● **Work instructions**
Your answer should repeat exactly the lines from the one holding "507x288 pixels." through the end of the data, and it should contain no pictures.

● **Materials provided**
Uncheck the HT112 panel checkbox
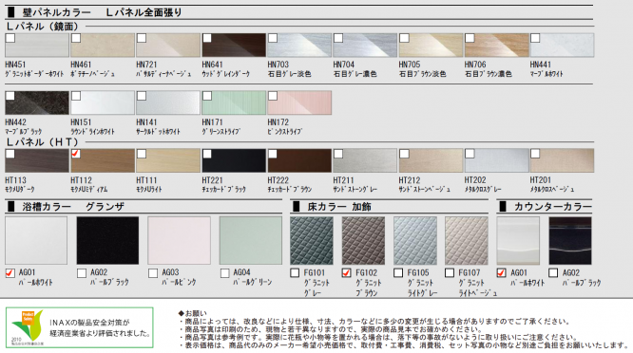The image size is (633, 353). coord(76,154)
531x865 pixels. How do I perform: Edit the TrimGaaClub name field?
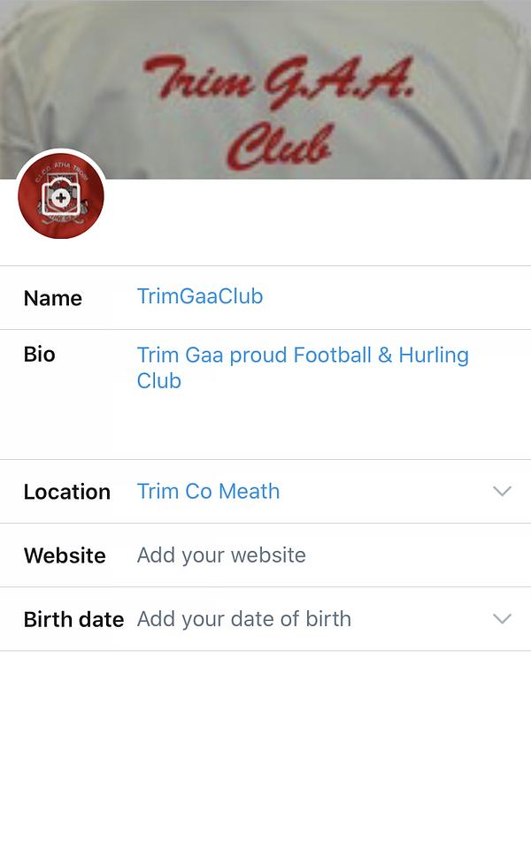click(200, 296)
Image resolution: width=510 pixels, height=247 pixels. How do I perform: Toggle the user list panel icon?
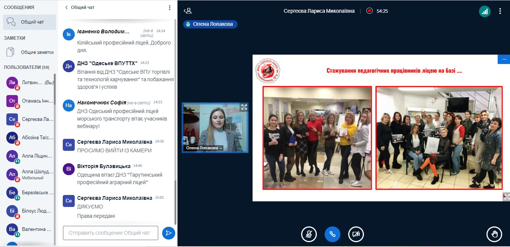pyautogui.click(x=188, y=11)
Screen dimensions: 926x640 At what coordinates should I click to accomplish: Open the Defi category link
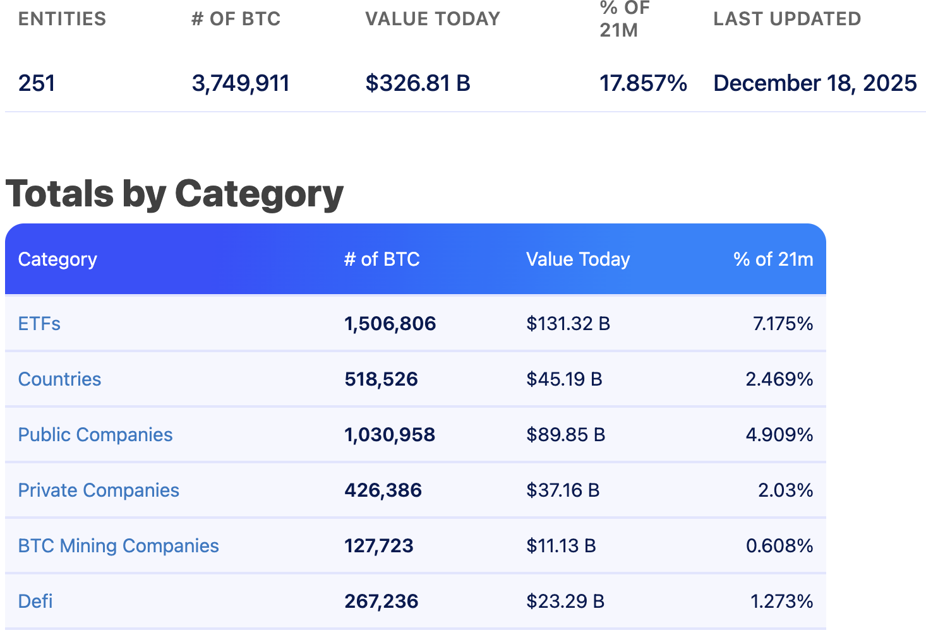point(35,601)
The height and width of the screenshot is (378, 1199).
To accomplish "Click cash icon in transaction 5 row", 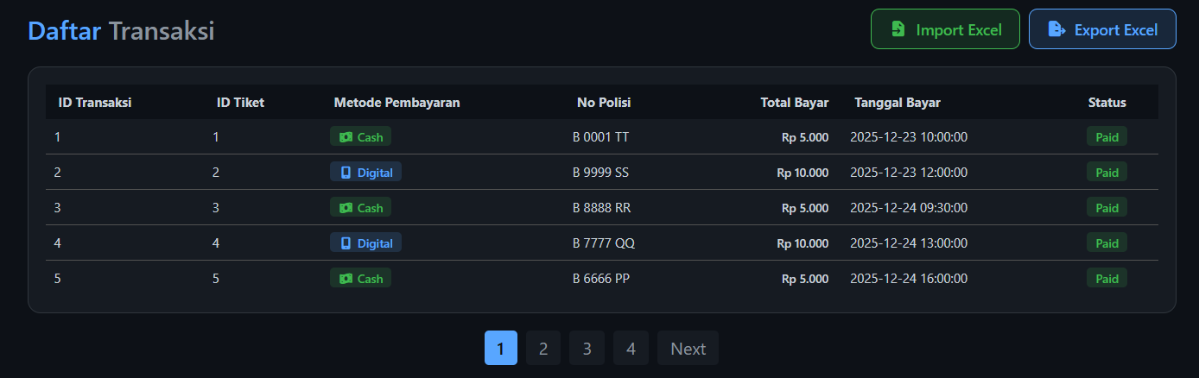I will [346, 279].
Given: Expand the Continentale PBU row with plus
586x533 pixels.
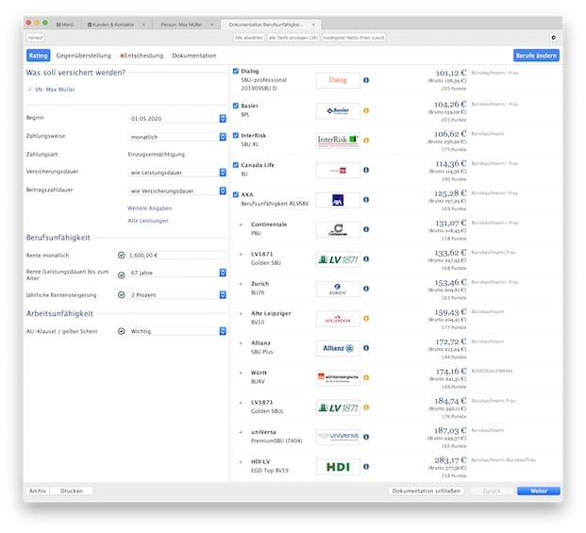Looking at the screenshot, I should [x=242, y=225].
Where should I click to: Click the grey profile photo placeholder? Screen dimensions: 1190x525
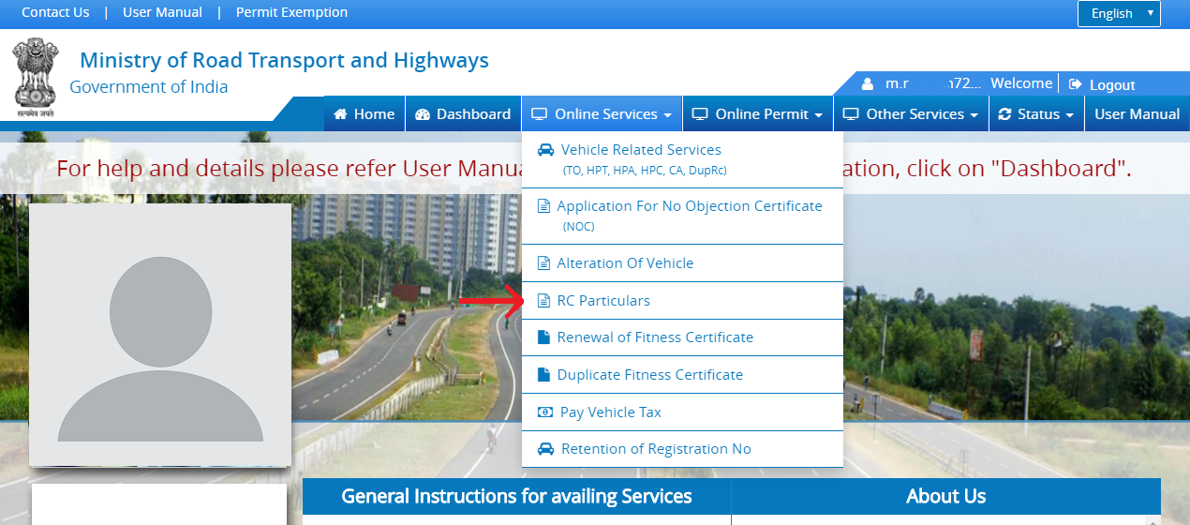point(160,335)
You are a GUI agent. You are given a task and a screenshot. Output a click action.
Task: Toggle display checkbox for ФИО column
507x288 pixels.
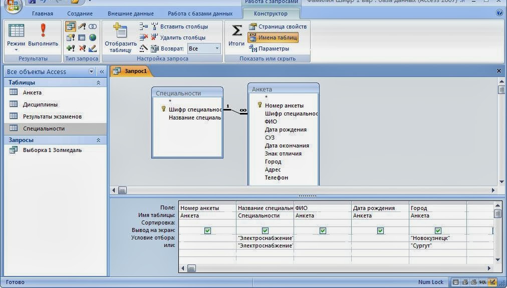coord(323,231)
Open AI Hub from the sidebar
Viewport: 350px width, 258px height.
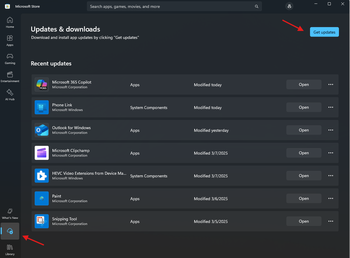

● **Task response**
507x288 pixels.
coord(323,231)
Open AI Hub from the sidebar
Viewport: 350px width, 258px height.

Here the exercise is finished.